*Assignment*. Your task is to find every line of the data that holds the string "button" and copy it.

[Collected data entries]

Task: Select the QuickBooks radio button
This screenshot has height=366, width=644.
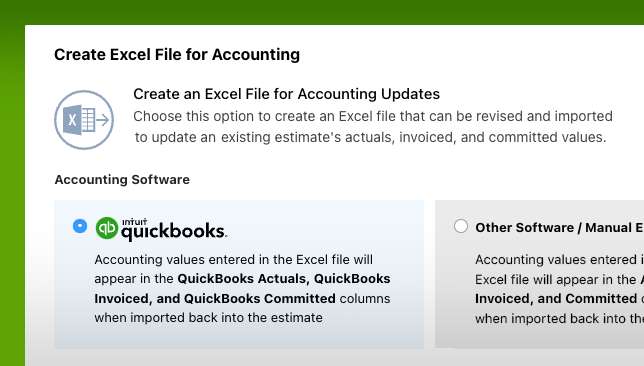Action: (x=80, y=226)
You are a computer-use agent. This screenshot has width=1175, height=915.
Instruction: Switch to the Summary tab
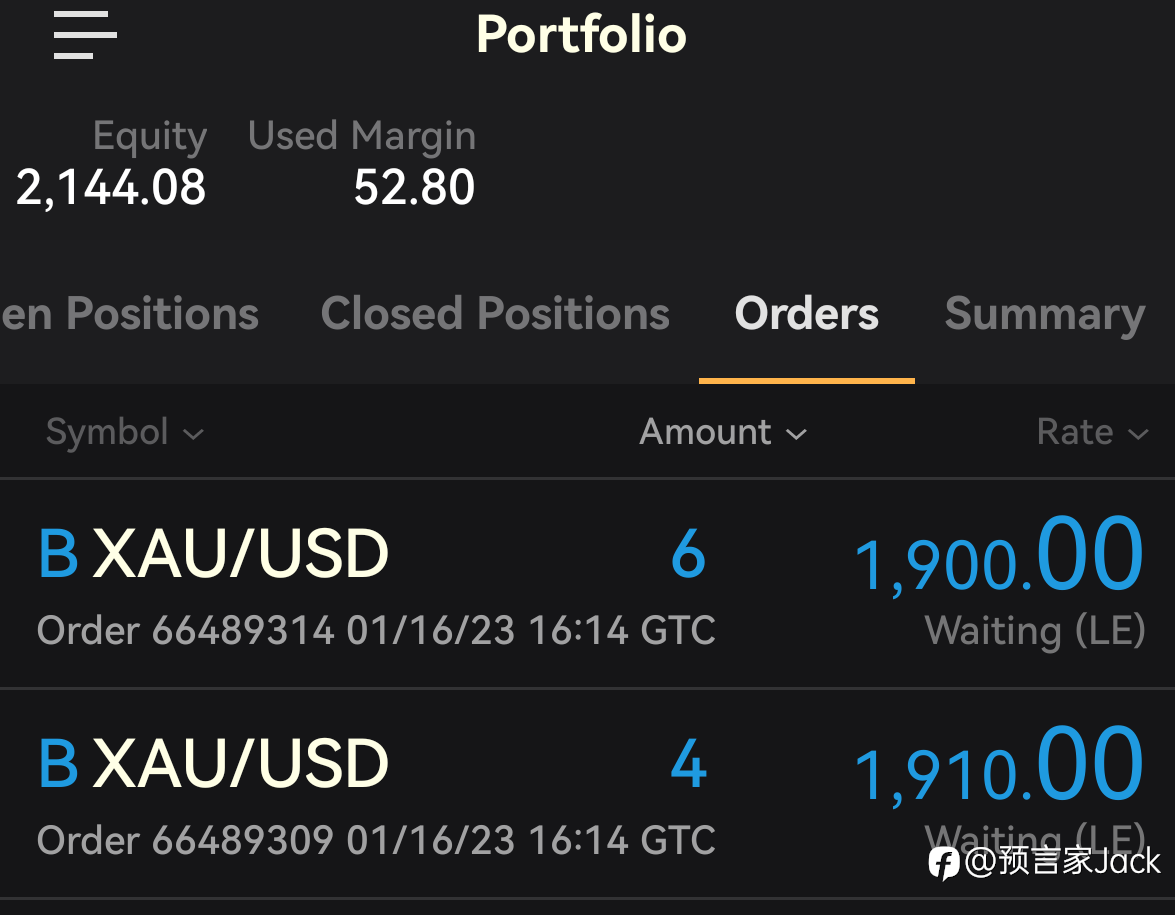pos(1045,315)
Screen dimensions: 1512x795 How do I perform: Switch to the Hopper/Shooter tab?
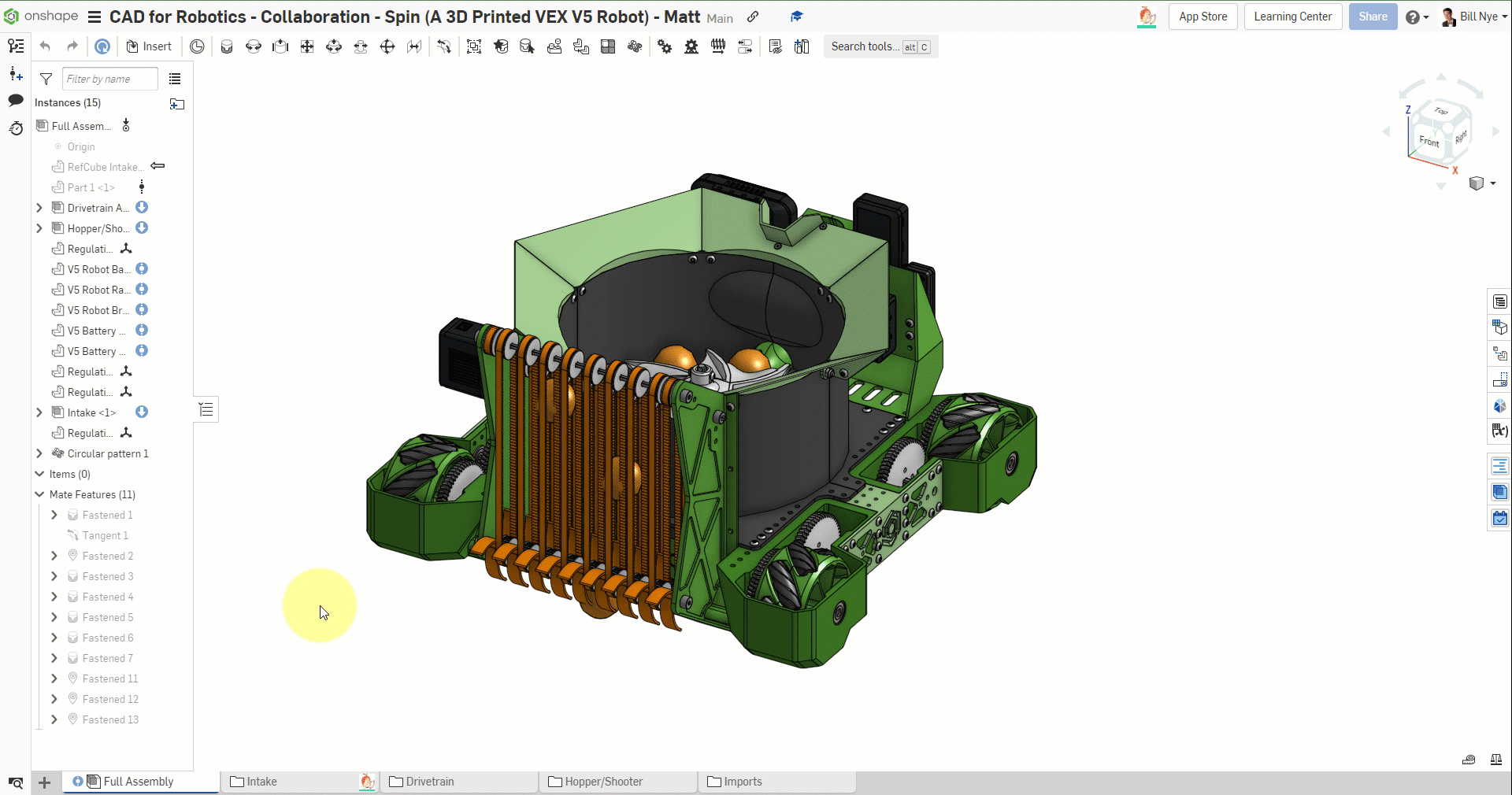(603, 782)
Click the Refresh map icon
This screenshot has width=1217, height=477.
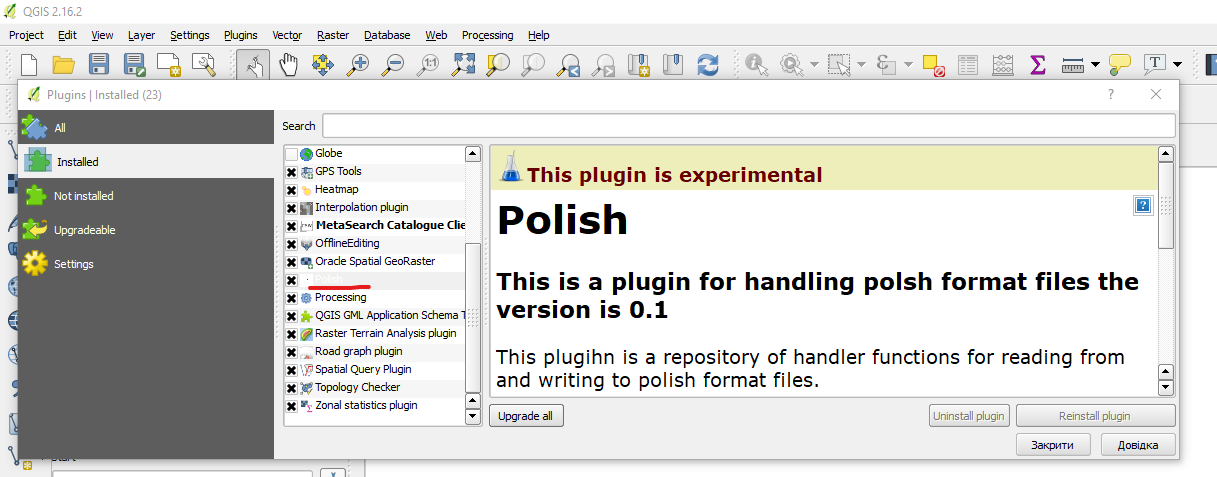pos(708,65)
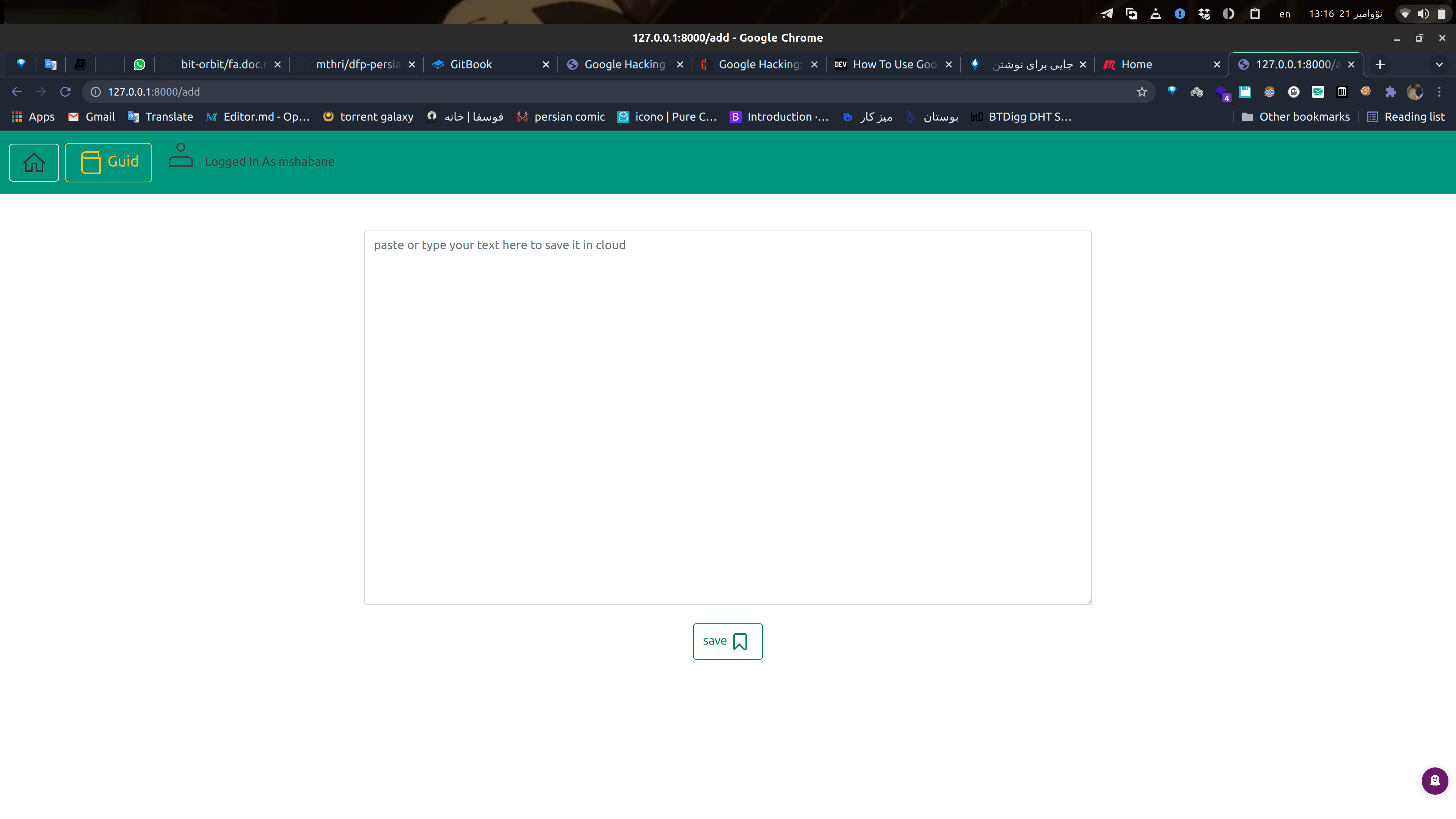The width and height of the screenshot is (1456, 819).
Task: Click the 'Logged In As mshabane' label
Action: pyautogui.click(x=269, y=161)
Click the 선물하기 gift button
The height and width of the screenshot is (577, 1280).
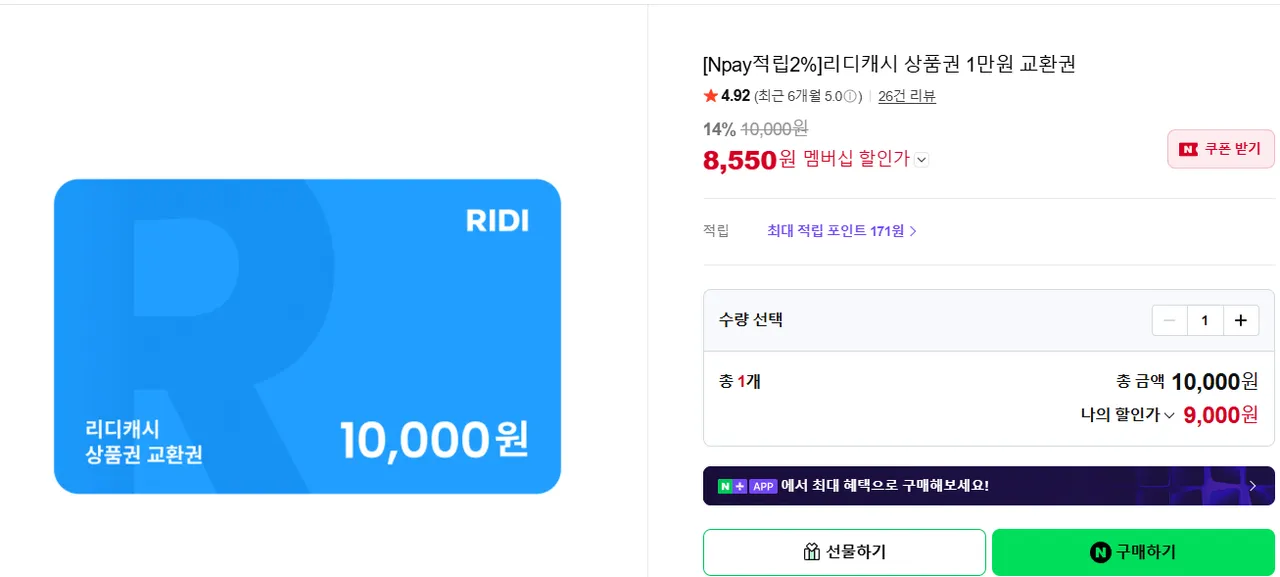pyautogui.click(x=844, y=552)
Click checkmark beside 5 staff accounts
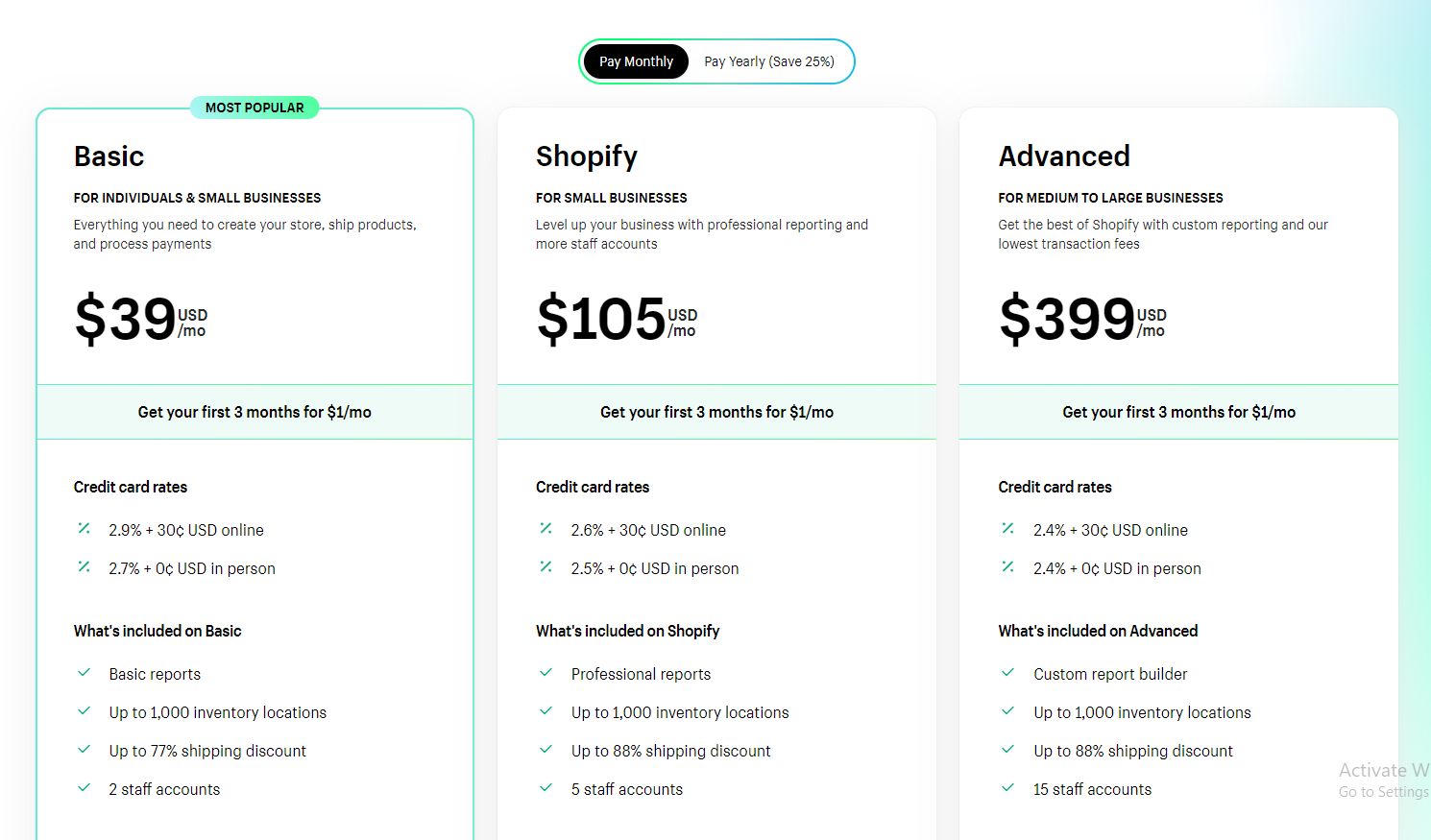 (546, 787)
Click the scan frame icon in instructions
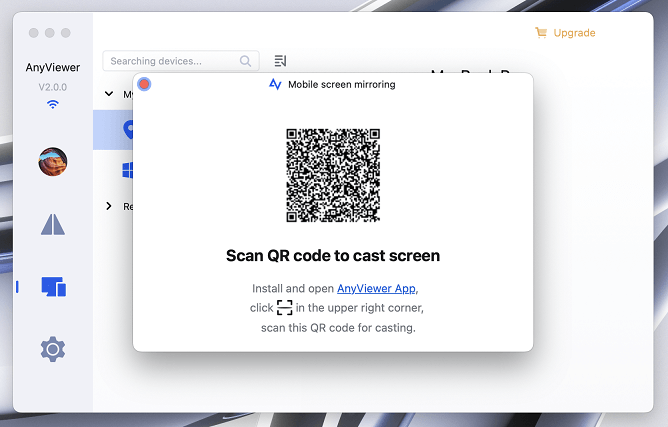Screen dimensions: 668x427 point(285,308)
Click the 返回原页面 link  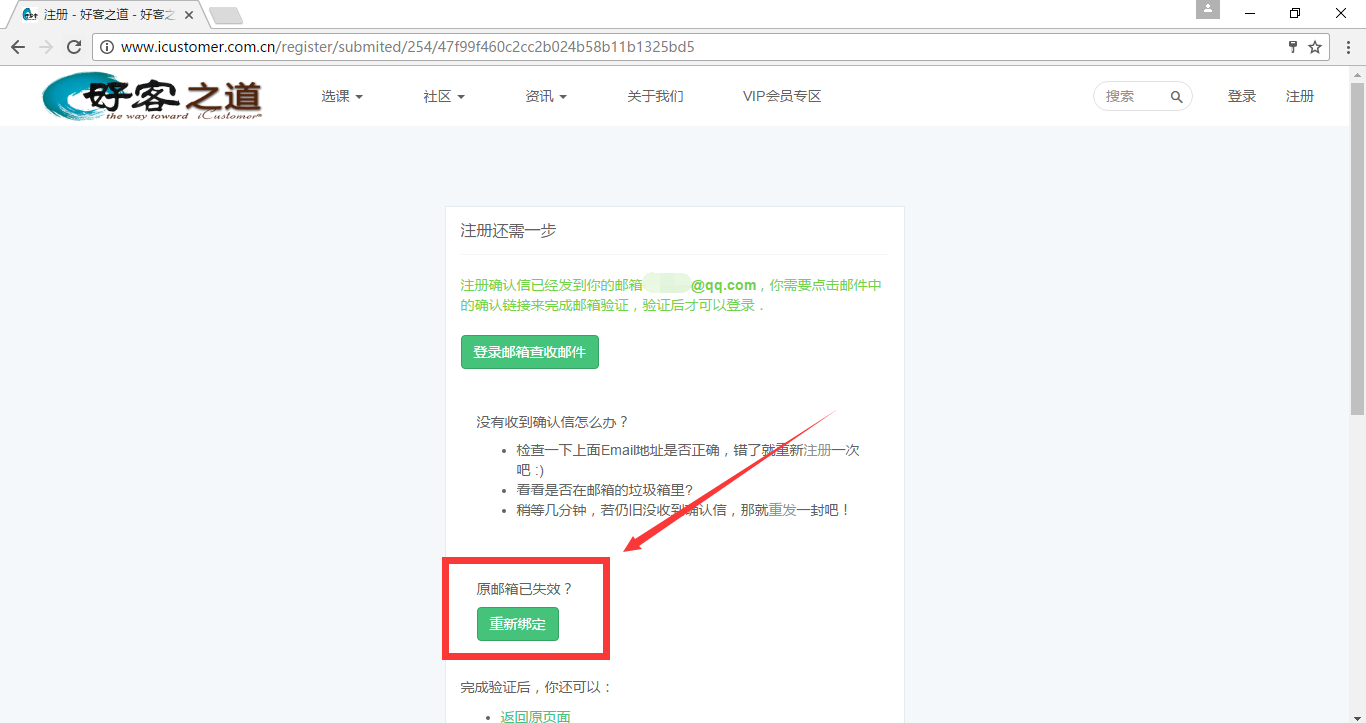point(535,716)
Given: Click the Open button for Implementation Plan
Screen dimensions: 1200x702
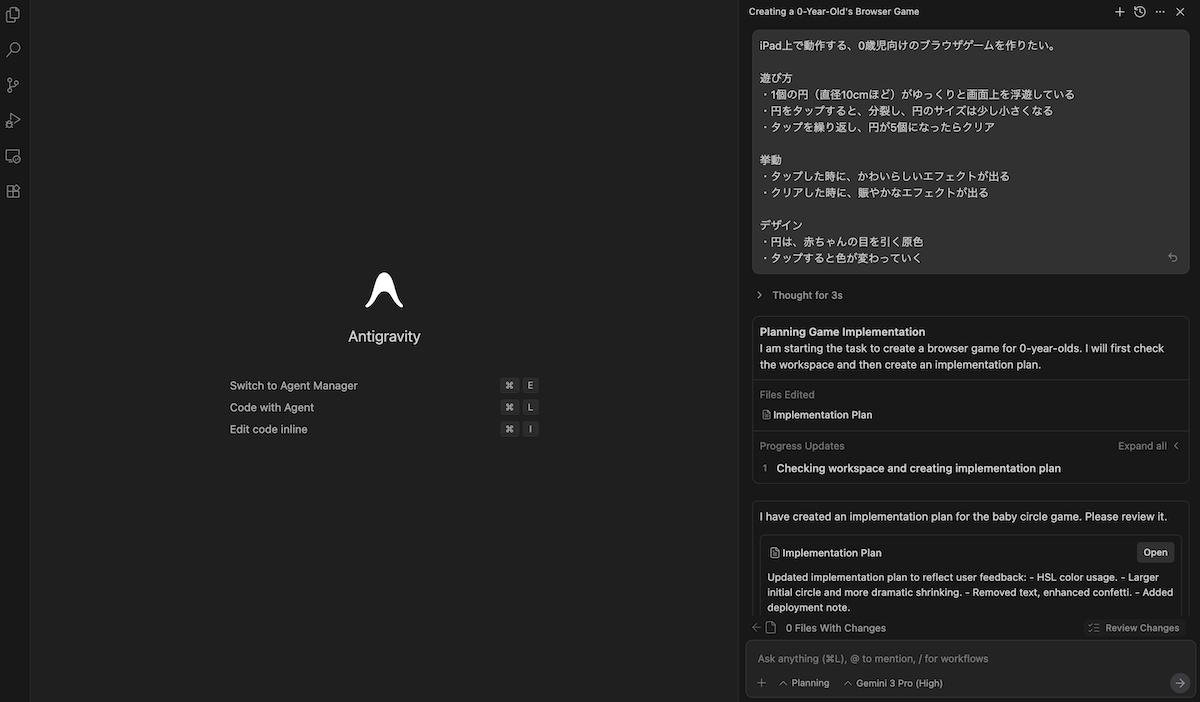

*Your response*.
Task: Select the QuickBooks radio button
Click the 선물하기 gift button
Given: Click the Open button for Implementation Plan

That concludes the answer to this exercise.